Every line below between the line holding "Diversos (135, 2131)" and the line holding "Shopify (269, 129)", inclusive, should be repeated exactly, and all other lines omitted.

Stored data
====================

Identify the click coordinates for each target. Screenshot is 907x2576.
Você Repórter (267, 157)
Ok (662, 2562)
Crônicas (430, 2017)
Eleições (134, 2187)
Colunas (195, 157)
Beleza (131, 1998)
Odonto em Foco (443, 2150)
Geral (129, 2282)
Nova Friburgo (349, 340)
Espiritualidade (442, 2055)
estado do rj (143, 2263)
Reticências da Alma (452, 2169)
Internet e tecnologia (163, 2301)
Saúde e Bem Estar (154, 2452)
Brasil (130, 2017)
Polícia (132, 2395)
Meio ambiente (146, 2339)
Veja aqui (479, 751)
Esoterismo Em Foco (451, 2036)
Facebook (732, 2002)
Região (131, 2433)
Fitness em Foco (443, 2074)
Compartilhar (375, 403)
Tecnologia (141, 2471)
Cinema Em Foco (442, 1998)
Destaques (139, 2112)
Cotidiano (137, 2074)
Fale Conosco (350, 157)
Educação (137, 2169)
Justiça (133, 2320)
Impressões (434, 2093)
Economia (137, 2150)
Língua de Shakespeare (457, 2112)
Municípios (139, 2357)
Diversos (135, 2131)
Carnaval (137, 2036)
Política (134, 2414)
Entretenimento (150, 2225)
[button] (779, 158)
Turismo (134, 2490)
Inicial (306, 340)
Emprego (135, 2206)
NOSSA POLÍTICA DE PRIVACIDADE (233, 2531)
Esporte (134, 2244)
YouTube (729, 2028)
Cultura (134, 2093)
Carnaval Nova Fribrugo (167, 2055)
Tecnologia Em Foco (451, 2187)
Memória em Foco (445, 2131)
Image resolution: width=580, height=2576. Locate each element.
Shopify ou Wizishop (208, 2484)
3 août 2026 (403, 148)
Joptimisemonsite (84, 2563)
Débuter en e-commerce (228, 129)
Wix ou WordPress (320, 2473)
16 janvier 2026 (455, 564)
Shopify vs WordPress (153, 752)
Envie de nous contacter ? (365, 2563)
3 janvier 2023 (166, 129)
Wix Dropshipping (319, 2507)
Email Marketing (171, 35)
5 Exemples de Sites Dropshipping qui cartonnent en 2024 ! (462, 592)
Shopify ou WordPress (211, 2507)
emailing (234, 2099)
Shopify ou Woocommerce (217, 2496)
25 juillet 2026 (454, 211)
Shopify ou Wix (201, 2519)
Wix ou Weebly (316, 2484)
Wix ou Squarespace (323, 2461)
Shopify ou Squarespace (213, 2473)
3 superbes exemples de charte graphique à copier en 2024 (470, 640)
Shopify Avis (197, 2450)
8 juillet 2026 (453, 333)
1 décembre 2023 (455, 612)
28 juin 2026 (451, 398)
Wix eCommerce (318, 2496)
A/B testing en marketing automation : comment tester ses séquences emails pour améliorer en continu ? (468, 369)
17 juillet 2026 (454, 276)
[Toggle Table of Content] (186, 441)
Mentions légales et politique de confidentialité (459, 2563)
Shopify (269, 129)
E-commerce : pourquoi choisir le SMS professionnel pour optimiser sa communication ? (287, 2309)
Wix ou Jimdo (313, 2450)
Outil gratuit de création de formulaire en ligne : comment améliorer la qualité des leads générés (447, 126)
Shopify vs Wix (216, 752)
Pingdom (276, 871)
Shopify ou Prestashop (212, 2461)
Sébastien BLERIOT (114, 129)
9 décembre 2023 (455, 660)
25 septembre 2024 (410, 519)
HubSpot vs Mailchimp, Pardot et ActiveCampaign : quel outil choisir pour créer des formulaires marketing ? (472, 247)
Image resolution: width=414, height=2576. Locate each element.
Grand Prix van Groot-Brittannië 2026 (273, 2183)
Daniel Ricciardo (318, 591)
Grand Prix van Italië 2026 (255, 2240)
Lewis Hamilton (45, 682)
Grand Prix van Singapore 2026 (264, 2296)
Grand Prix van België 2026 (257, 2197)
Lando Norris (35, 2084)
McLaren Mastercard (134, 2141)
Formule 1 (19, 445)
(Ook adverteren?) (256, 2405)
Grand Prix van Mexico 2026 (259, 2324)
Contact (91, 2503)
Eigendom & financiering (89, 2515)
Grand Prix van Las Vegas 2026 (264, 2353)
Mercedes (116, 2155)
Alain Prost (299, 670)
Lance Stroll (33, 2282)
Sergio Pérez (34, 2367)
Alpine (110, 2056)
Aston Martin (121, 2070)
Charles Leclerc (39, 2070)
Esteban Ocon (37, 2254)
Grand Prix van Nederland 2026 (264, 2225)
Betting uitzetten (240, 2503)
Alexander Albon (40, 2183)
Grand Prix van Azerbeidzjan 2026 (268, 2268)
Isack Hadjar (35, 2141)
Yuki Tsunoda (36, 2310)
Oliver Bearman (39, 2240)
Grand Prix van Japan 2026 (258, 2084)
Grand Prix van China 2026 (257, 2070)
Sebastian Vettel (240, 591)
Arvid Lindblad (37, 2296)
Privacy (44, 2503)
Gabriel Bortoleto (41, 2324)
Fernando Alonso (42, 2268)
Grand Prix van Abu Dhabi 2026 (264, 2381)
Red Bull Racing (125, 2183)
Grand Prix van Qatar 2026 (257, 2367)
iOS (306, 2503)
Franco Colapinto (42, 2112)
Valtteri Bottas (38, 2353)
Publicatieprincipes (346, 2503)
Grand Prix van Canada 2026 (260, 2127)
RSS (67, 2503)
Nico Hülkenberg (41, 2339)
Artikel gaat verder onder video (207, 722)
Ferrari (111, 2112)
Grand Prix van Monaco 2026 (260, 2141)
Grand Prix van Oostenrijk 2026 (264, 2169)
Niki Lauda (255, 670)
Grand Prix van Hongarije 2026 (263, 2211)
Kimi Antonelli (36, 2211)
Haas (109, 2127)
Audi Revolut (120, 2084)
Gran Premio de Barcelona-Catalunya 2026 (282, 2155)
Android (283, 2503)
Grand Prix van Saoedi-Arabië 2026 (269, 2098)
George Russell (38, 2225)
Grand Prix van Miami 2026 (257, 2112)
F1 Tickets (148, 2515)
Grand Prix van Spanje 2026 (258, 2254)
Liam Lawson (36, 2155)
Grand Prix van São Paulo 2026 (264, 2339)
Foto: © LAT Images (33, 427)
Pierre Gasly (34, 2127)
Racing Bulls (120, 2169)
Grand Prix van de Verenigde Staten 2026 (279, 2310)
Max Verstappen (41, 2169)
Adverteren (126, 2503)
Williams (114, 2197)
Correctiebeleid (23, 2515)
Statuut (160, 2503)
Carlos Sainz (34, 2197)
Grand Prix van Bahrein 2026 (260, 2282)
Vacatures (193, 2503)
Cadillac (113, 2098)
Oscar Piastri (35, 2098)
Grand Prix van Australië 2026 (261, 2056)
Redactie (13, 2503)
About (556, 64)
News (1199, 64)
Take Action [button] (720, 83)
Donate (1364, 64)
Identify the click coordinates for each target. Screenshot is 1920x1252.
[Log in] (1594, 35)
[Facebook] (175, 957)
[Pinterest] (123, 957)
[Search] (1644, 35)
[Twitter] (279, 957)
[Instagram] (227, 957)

====================

- _RESPONSE AREA_
Diversos (135, 2131)
Carnaval (137, 2036)
Política (134, 2414)
Entretenimento (150, 2225)
[button] (779, 158)
Turismo (134, 2490)
Inicial (306, 340)
Emprego (135, 2206)
NOSSA POLÍTICA DE PRIVACIDADE (233, 2531)
Esporte (134, 2244)
YouTube (729, 2028)
Cultura (134, 2093)
Carnaval Nova Fribrugo (167, 2055)
Tecnologia Em Foco (451, 2187)
Memória em Foco (445, 2131)
Image resolution: width=580, height=2576. Locate each element.
Shopify ou Wizishop (208, 2484)
3 août 2026 (403, 148)
Joptimisemonsite (84, 2563)
Débuter en e-commerce (228, 129)
Wix ou WordPress (320, 2473)
16 janvier 2026 (455, 564)
Shopify vs WordPress (153, 752)
Envie de nous contacter ? (365, 2563)
3 janvier 2023 (166, 129)
Wix Dropshipping (319, 2507)
Email Marketing (171, 35)
5 Exemples de Sites Dropshipping qui cartonnent en 2024 ! (462, 592)
Shopify ou WordPress (211, 2507)
emailing (234, 2099)
Shopify ou Woocommerce (217, 2496)
25 juillet 2026 (454, 211)
Shopify ou Wix (201, 2519)
Wix ou Weebly (316, 2484)
Wix ou Squarespace (323, 2461)
Shopify ou Squarespace (213, 2473)
3 superbes exemples de charte graphique à copier en 2024 (470, 640)
Shopify Avis (197, 2450)
8 juillet 2026 (453, 333)
1 décembre 2023 (455, 612)
28 juin 2026 (451, 398)
Wix eCommerce (318, 2496)
A/B testing en marketing automation : comment tester ses séquences emails pour améliorer en continu ? (468, 369)
17 juillet 2026 (454, 276)
[Toggle Table of Content] (186, 441)
Mentions légales et politique de confidentialité (459, 2563)
Shopify (269, 129)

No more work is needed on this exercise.